TASK REQUIREMENTS: Starting at the line that contains "Click the Undo arrow button", restate every line word for word through the end of the entries.

Data entries:
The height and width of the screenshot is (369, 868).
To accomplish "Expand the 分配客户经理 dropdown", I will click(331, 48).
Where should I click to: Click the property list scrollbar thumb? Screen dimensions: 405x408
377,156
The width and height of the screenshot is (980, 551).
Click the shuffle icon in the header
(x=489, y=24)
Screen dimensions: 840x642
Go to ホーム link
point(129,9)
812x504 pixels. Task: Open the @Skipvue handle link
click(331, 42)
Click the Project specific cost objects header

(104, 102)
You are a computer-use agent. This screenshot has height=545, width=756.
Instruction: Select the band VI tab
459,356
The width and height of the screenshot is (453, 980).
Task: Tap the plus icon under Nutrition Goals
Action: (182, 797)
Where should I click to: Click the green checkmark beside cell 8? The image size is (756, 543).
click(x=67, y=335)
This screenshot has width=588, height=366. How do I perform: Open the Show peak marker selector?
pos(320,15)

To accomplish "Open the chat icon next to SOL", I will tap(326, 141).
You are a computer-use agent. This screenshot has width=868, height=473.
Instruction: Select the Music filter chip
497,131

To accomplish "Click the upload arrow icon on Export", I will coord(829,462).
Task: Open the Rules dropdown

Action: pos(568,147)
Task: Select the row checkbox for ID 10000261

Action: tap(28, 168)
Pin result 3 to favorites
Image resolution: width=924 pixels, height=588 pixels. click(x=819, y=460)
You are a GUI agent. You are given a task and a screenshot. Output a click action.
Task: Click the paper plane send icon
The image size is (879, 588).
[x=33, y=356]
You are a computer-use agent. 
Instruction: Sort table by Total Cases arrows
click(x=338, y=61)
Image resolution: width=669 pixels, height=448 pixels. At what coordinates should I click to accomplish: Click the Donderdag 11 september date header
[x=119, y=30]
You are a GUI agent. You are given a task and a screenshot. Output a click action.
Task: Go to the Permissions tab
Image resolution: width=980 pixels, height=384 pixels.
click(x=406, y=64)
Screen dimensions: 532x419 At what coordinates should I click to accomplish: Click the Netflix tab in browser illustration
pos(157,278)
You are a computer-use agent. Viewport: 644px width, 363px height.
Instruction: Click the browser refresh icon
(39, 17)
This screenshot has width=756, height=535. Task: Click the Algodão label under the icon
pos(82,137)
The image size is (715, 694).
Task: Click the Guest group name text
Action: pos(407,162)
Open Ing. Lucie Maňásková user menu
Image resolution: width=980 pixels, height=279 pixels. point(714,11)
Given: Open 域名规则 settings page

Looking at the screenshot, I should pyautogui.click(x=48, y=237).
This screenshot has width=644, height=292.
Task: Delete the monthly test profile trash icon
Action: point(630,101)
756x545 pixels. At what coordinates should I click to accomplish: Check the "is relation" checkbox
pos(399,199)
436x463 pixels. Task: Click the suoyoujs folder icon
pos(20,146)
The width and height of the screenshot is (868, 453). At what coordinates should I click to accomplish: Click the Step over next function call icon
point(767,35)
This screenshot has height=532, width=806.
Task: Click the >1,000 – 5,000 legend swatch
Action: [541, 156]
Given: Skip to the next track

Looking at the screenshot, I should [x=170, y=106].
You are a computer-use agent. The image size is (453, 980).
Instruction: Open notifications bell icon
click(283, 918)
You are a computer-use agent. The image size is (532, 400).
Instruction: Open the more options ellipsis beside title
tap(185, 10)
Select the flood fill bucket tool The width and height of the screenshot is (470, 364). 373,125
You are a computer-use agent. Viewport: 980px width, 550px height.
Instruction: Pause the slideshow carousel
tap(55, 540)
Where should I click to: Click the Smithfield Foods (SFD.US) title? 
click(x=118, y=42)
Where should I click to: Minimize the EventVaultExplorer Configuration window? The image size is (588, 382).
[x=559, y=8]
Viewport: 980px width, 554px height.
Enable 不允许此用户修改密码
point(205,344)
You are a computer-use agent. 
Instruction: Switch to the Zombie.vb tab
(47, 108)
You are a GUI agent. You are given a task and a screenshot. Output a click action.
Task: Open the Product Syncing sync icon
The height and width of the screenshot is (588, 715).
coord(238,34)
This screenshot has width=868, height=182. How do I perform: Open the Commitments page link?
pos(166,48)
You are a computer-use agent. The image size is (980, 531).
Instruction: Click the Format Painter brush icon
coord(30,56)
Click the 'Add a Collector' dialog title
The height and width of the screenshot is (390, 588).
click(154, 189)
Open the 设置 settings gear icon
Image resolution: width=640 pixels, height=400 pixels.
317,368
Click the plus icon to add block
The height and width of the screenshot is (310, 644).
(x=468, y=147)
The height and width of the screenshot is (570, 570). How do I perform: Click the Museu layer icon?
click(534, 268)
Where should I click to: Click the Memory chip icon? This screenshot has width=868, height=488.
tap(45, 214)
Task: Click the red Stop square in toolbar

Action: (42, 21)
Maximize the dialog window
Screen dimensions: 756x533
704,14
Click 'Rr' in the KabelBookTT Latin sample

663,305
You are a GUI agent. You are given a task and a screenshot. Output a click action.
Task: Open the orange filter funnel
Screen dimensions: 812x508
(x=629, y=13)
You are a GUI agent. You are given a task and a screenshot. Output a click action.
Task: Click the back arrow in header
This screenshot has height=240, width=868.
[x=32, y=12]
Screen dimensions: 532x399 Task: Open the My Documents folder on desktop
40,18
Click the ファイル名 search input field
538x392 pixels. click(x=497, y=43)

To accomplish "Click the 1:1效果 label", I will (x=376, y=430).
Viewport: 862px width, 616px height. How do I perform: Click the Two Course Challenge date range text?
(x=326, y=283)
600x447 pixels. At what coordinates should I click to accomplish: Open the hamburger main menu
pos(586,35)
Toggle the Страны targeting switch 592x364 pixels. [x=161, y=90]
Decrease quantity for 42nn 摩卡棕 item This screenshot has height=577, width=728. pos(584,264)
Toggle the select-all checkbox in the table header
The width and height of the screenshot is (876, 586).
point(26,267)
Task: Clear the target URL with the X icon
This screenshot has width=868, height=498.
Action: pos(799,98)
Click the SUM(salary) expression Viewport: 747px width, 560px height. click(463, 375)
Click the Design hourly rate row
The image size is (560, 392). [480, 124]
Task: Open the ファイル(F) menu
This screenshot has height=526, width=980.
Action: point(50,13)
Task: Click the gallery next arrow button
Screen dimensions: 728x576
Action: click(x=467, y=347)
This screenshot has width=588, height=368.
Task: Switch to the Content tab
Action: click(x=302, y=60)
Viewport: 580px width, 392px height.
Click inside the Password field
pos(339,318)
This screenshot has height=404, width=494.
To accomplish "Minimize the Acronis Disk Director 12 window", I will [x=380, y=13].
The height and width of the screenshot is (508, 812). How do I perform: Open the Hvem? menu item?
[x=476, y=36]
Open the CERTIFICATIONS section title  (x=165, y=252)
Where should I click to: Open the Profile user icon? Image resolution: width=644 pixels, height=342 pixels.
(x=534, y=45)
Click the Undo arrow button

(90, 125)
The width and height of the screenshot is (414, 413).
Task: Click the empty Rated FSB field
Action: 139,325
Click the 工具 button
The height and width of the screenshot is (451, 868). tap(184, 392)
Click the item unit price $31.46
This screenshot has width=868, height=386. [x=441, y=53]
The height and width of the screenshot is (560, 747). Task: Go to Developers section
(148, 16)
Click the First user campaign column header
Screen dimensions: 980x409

OUTPUT OF THE EXERCISE:
Click the Undo arrow button

(90, 125)
The width and height of the screenshot is (414, 413).
Task: Click the empty Rated FSB field
Action: 139,325
Click the 工具 button
The height and width of the screenshot is (451, 868). tap(184, 392)
Click the item unit price $31.46
This screenshot has width=868, height=386. [x=441, y=53]
The height and width of the screenshot is (560, 747). Task: Go to Developers section
(148, 16)
Click the First user campaign column header
Screen dimensions: 980x409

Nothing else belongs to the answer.